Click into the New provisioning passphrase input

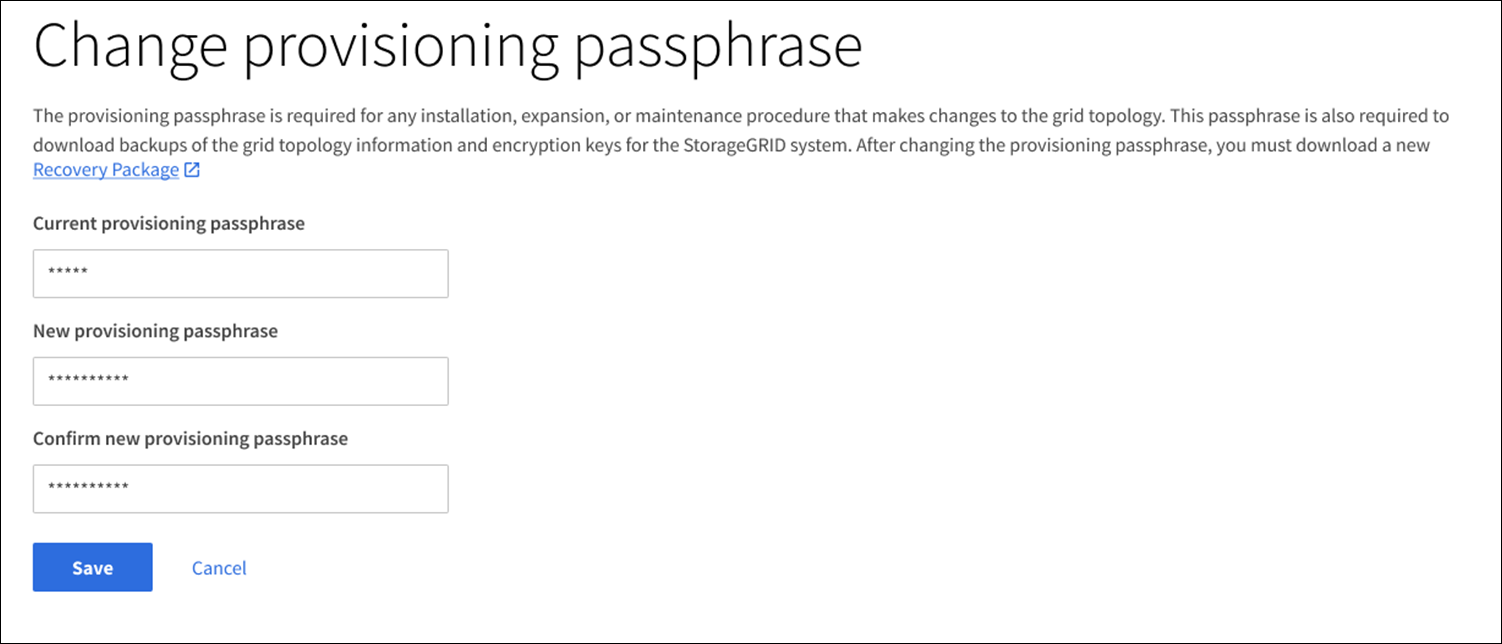point(240,381)
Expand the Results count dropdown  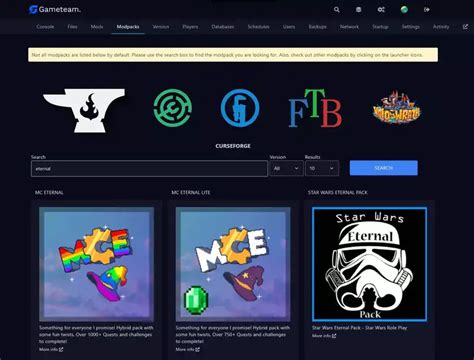coord(322,168)
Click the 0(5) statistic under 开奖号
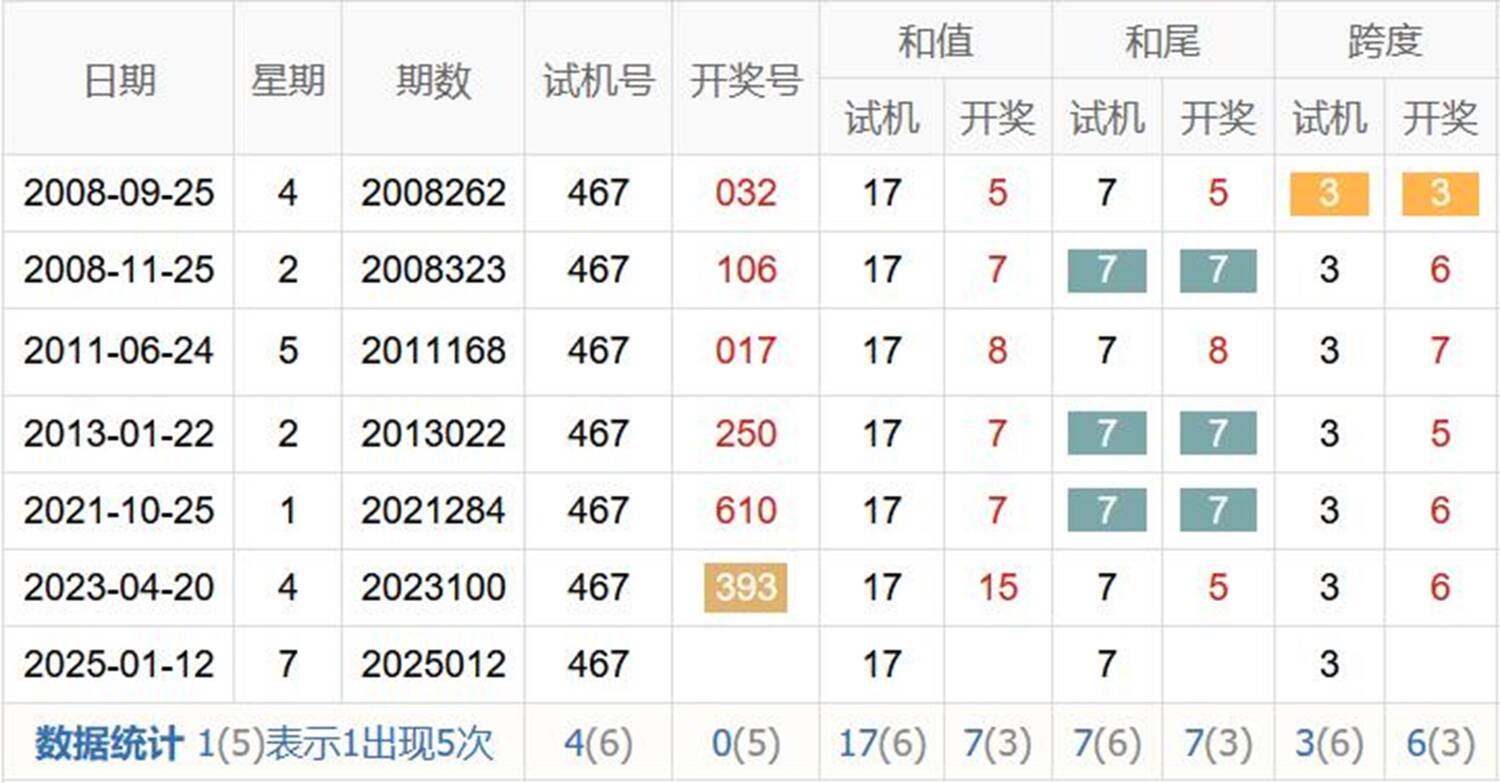This screenshot has width=1500, height=783. tap(746, 744)
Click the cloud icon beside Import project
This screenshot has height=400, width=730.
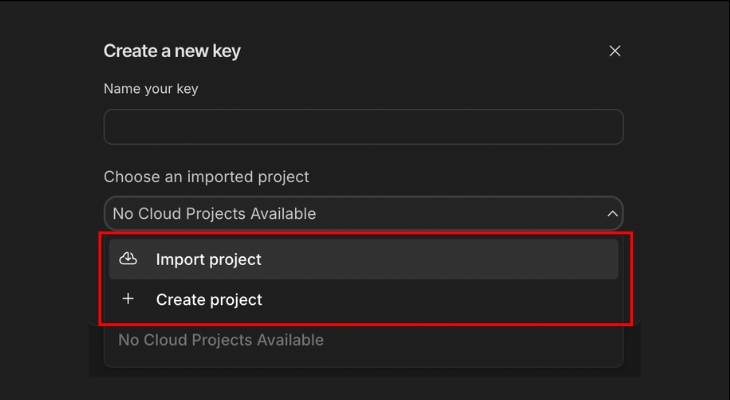pyautogui.click(x=128, y=259)
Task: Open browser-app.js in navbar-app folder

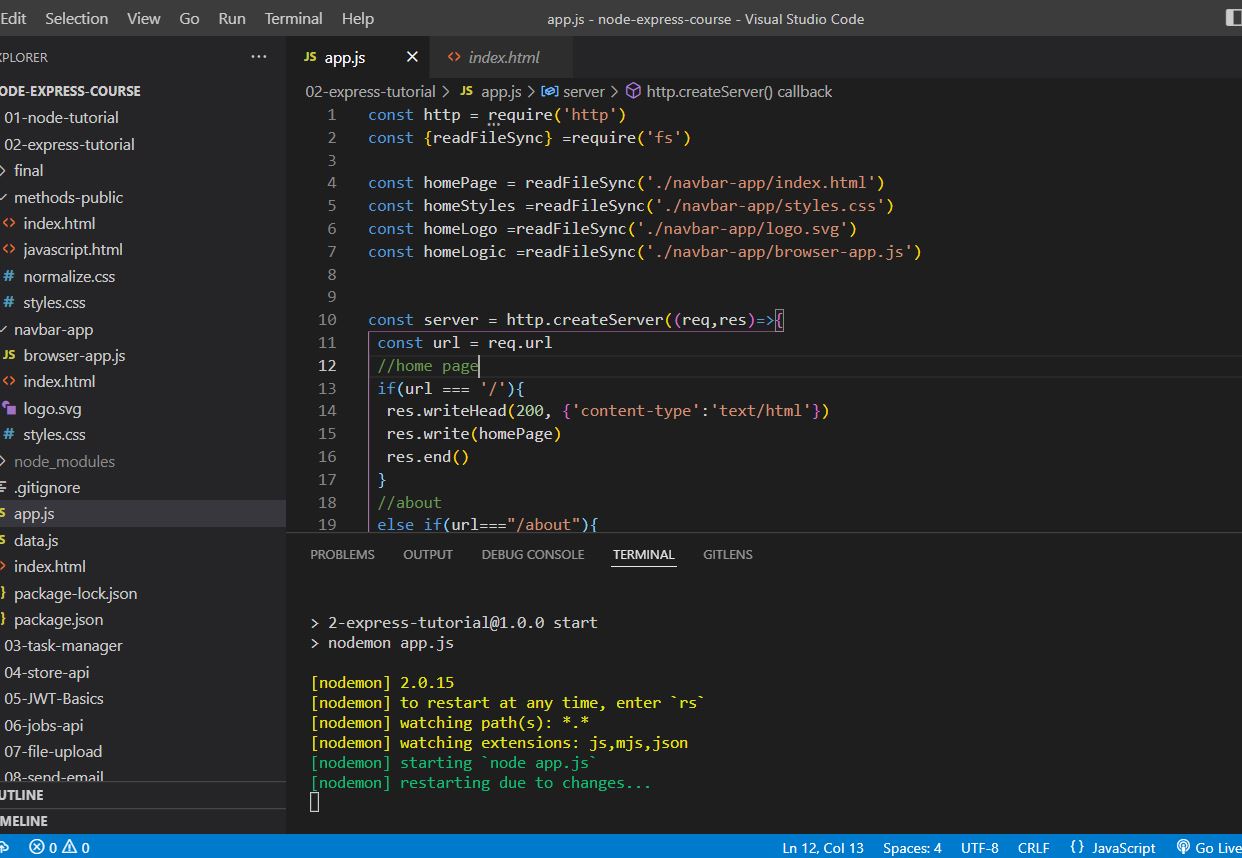Action: 74,355
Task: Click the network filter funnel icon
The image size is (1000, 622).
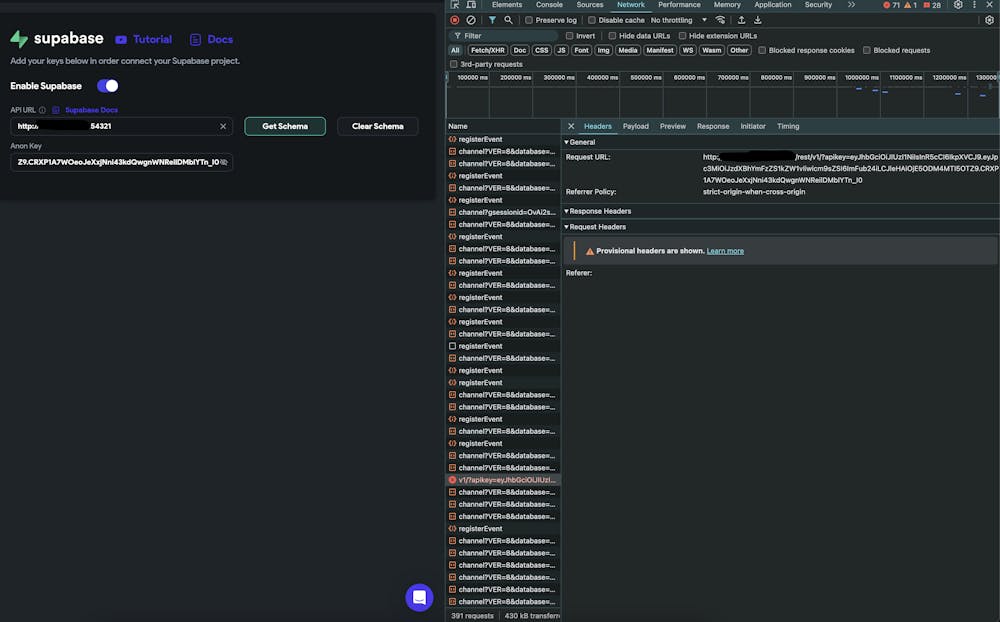Action: 492,20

WORK REQUEST:
Working from the line containing "This screenshot has height=400, width=730." to the last line of the data, retype every line exactly, both ends included, and leave out all pictures.

TASK SOLUTION:
This screenshot has height=400, width=730.
pyautogui.click(x=128, y=259)
Task: Open browser-app.js in navbar-app folder

Action: 74,355
Task: Click the network filter funnel icon
The image size is (1000, 622).
Action: 492,20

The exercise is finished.